### Exercise data

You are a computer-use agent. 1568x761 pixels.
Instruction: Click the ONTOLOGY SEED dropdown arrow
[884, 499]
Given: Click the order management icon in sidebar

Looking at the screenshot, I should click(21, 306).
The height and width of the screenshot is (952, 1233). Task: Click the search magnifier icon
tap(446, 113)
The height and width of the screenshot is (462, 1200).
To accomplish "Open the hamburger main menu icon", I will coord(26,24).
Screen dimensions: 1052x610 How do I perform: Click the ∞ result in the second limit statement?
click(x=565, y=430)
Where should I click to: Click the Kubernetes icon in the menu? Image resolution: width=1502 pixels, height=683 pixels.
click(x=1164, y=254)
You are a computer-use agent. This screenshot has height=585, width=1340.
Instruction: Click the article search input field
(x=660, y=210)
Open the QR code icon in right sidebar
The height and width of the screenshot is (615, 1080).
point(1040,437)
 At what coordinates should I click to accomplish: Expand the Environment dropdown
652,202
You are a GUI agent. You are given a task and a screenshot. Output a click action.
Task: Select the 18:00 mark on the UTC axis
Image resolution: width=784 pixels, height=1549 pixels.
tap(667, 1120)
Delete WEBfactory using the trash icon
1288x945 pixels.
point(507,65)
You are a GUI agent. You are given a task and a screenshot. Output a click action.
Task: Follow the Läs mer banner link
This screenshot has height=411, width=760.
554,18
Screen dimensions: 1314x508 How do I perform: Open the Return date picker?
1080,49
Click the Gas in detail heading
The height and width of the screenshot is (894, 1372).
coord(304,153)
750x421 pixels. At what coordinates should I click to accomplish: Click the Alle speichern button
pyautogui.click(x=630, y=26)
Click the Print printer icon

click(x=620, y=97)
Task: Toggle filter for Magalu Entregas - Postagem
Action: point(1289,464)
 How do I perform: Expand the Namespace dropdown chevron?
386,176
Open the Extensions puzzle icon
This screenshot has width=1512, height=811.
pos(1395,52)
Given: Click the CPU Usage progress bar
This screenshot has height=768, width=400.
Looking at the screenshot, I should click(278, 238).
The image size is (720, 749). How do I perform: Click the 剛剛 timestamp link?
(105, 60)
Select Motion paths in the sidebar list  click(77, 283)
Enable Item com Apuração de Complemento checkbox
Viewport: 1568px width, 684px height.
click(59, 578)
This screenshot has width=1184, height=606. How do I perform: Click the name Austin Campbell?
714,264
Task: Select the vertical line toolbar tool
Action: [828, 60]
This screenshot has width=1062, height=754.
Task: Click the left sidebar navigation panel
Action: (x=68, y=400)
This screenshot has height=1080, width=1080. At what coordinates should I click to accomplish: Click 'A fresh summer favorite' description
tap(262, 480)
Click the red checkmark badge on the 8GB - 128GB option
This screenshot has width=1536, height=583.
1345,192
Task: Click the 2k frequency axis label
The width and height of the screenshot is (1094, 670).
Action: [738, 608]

### What you should do
Determine how many lines of the listing contain the string "axis", and give only the number.

### Exercise result
2